What the Mental Health Crisis in Attawapiskat Says about Health Freedom in Canada

The Attawapiskat First Nation made headlines recently when 11 members tried to commit suicide over a weekend in April and 28 members tried to do so throughout March. Shortly after the crisis of 11 suicide attempts blew up on the national news, drawing some much-needed attention to the situation there, 5 more members attempted suicide. Canadians rallied around the First Nation, flooding their mailboxes with letters of hope, inspiration and consolation for the bereaved. The community declared a state of emergency and mental health workers were flown in. However, one month later, the crisis continues and it says a lot about the state of health care and health freedom in Canada today.

Below are some of the observations that can be made about this mental health crisis in Indigenous communities in Canada:

The mental health crisis in Canada is more widespread than Attawapiskat alone but hits vulnerable communities harder. In any given year, one in five people in Canada experiences a mental health problem or illness, with a cost to the economy of well in excess of $50 billion. Only one in three people who experience a mental health problem or illness — and as few as one in four children or youth — report that they have sought and received services and treatment. Of the 4,000 Canadians who die every year as a result of suicide, most were confronting a mental health problem or illness. While these numbers are disturbing enough, it is important to note that First Nations and Indigenous peoples are far more vulnerable to mental health issues because of the legacy of colonialism (and residential schools), social and economic marginalization, and systemic racism. First Nations youth die by suicide about five to six times more often than non-Aboriginal youth. The suicide rates for Inuit are among the highest in the world, at 11 times the national average, and for young Inuit men the rates are 28 times higher.

Drugs are not the answer for the long-term. While pharmaceuticals may be employed in the short term to alleviate the urgency of a healthcare crisis in Indigenous communities, they are simply a band-aid solution to what are deep social ills contributing to the overall mental health of these groups.
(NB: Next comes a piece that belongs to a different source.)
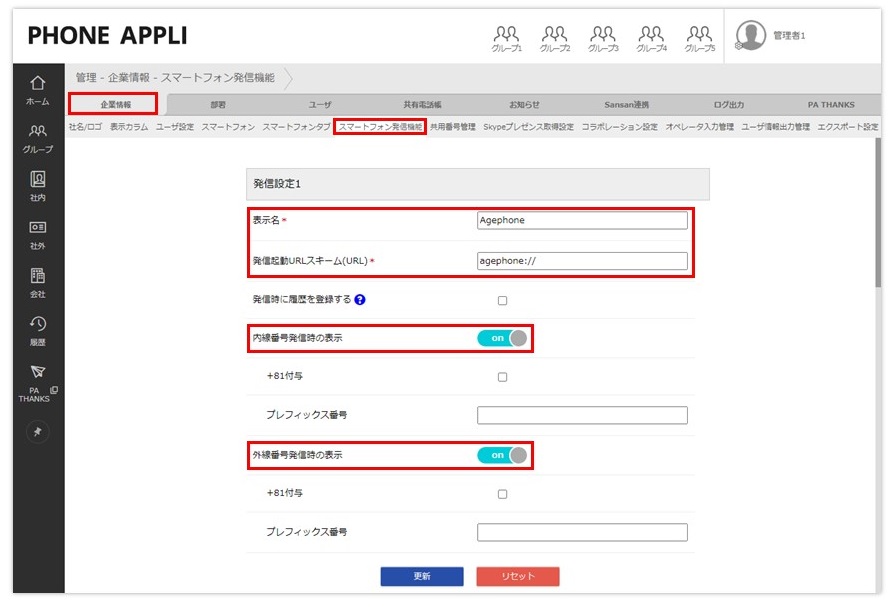
Task: Open 社外 contacts in the sidebar
Action: point(37,233)
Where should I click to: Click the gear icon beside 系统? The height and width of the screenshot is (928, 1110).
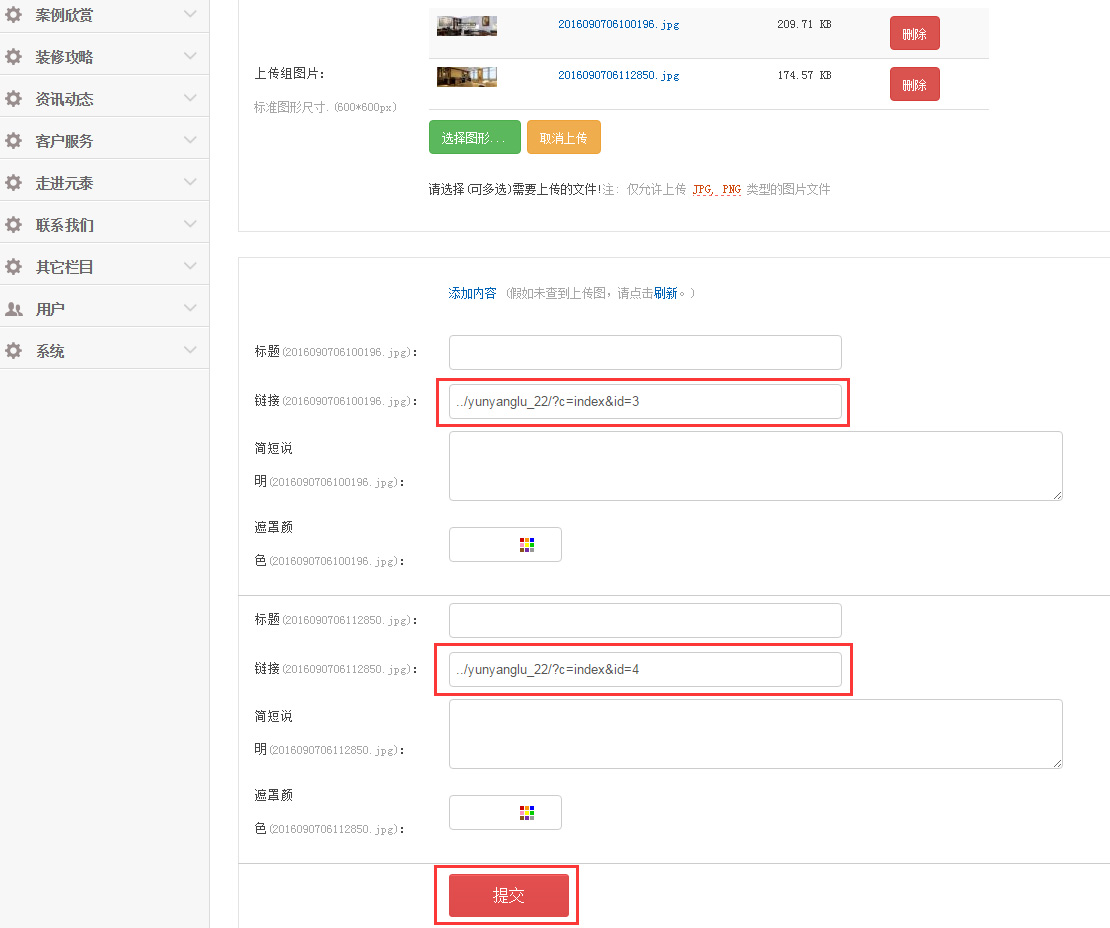tap(13, 351)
In fact, it is more like putting a band-aid over a gaping wound that might need surgical attention – it simply won’t solve any problems except to save lives in the immediate future. As such, it becomes exceedingly apparent that social ills related to indigenous communities are a health care issue whether or not the government is willing to recognize this. In fact, continuing to neglect infrastructural issues and social services in indigenous communities is directly correlated with rising mental health issues. The fact that Canadian taxpayers are continuing to pay to have these services available to wider society, but that they are less-than-adequate for Indigenous communities in particular is very disheartening and signifies institutionalized marginalization which may be the real ill that these communities need healing from.

After all of this, it goes without saying that healthcare for First Nations and Indigenous Peoples is inadequate. Access to the most basic medical services is dramatically reduced in these communities, never mind alternative routes that could engage with preventative or traditional medicines. With a legacy of cultural imperialism, the Canadian government has done a lot of work historically to contribute to the forgetting or abolition of traditional indigenous medicine practices and cultural rituals that could inculcate a sense of supportive community in suffering individuals.
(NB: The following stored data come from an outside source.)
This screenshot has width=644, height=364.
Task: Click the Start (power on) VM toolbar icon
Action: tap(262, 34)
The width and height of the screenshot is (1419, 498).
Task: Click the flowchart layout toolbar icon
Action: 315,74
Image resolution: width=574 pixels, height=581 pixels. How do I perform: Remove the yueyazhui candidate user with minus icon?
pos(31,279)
On top of all of this, as we have noted elsewhere, Indigenous people often experience appalling racism within the healthcare system. Doctors have been known to refuse to prescribe First Nations patients painkillers, even when they are in severe pain, because they believe their patient is either already abusing drugs, or is likely to get addicted if they are given any pills. In other cases, First Nations people are treated like second-class citizens because they are believed to be homeless or violent, even when this is patently not the case. First Nations and Indigenous people have reported having to return to clinics or ERs multiple times before receiving a diagnosis, even for serious conditions like breast cancer and fractured pelvises. The delayed response of healthcare workers results in the increased severity of the condition, a problem that could have been avoided with early detection and treatment.
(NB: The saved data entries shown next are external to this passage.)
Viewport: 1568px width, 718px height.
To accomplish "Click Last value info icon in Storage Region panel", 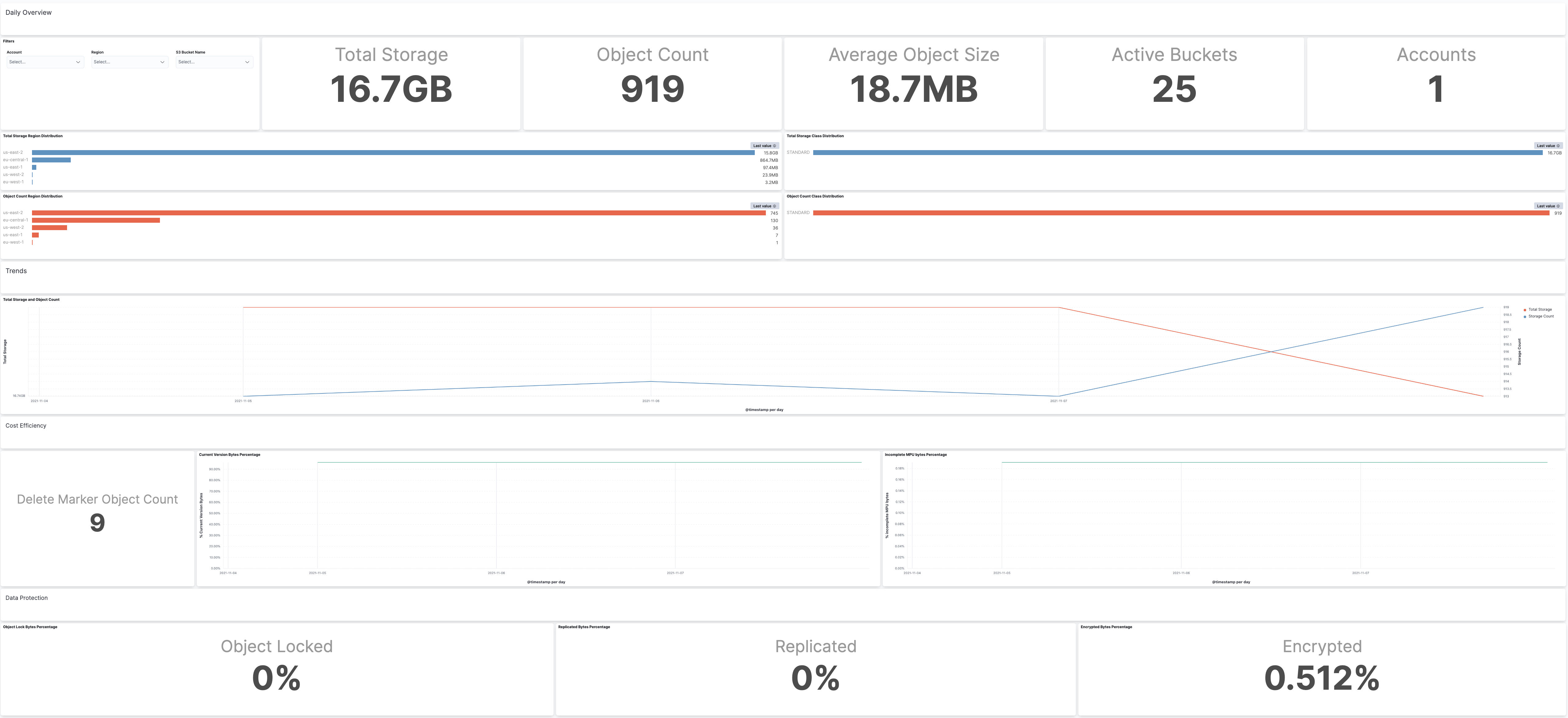I will (x=774, y=146).
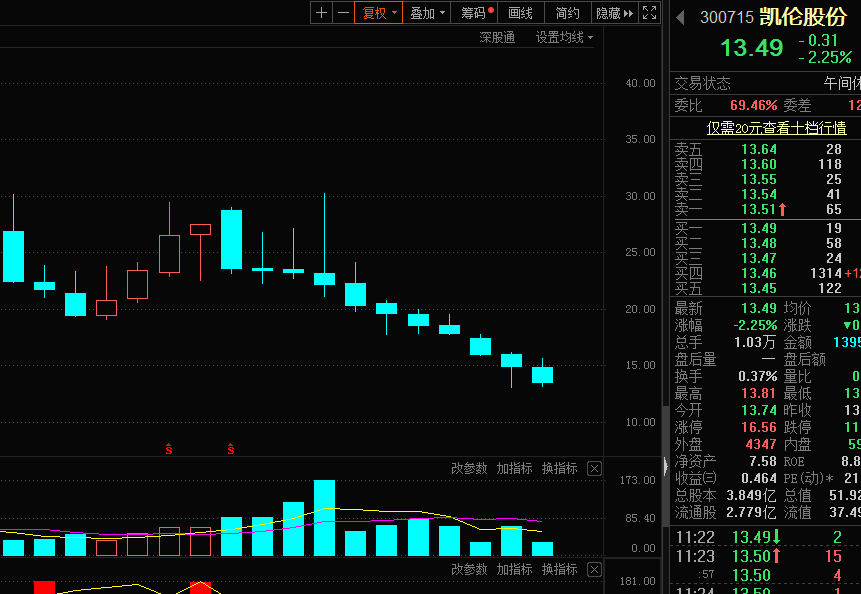Click the minus zoom-out chart icon
Screen dimensions: 861x594
tap(344, 13)
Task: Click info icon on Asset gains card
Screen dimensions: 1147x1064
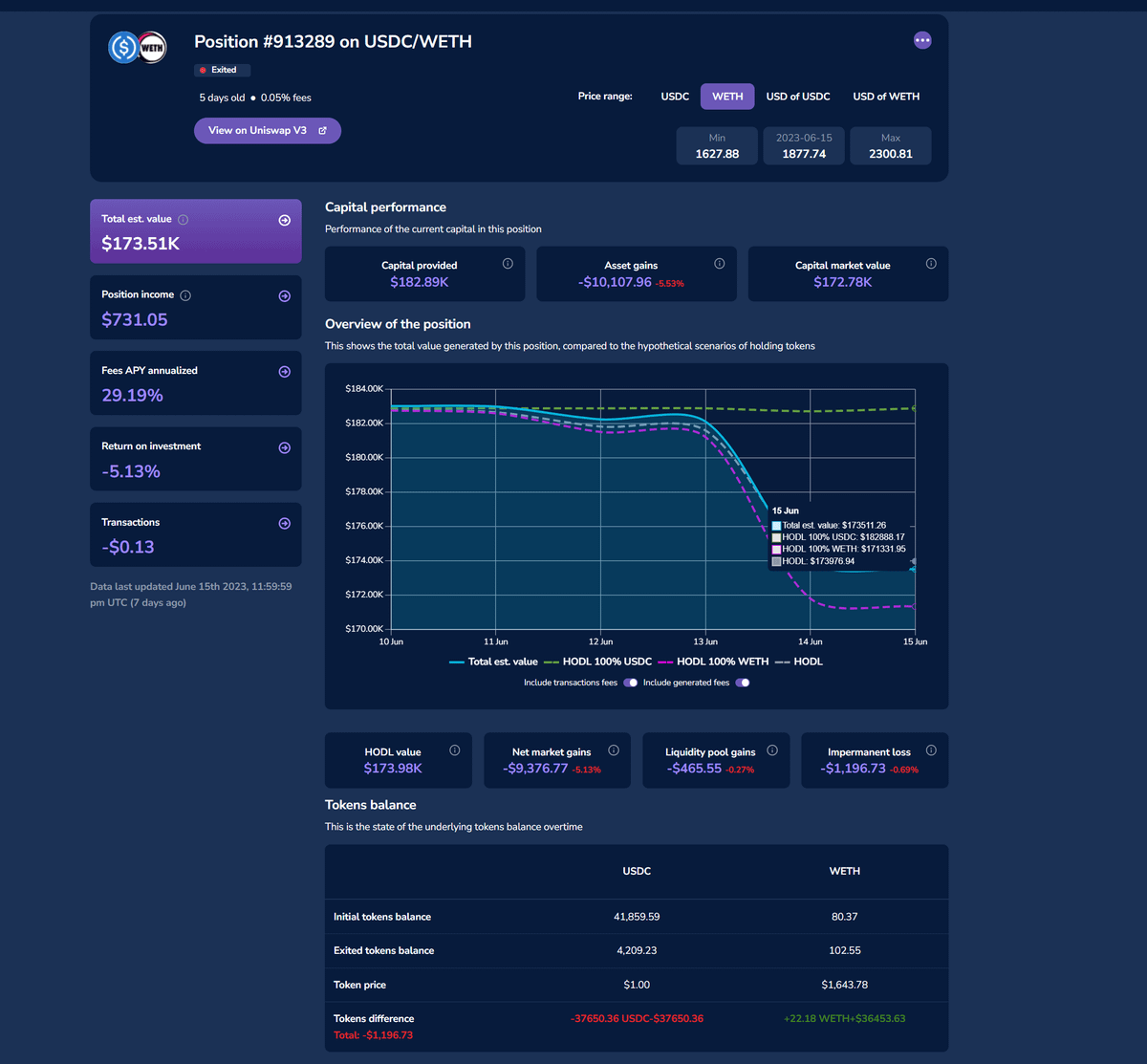Action: 719,264
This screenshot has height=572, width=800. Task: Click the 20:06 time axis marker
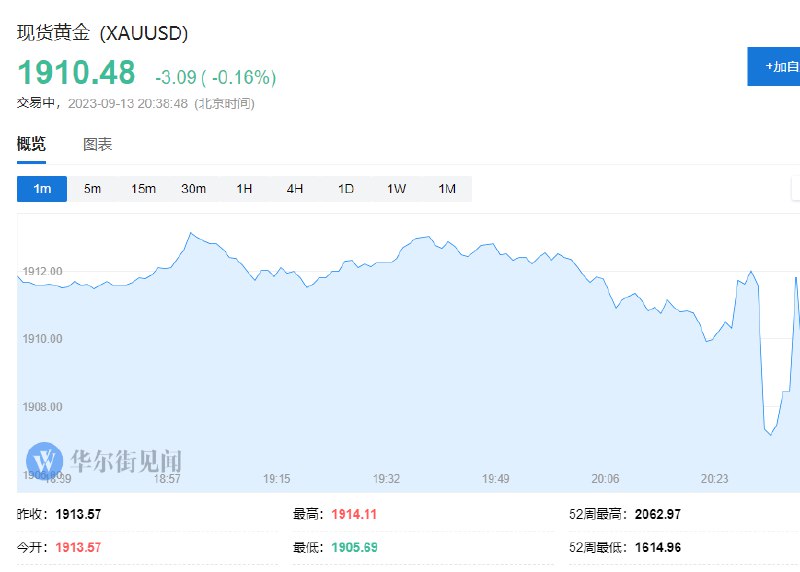coord(605,479)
Ultimately, reports have stated that a large number of the problems come from inadequate training of healthcare professionals that work on the front lines. Without cultural sensitivity, these workers run the risk of alienating First Nations people seeking treatment.

The government has a responsibility to these communities that continues to be shirked despite considerable public and media support for aiding First Nations and Indigenous peoples suffering from mental health issues collectively or individually. Write your MPs and demand to know how racism against Indigenous and First Nations peoples is being eliminated in the healthcare system. Demand improved services and increased access to traditional healing methods in clinics and hospitals. Ask that issues relating to remote healthcare access be addressed, and stand up for a better healthcare system for all of us.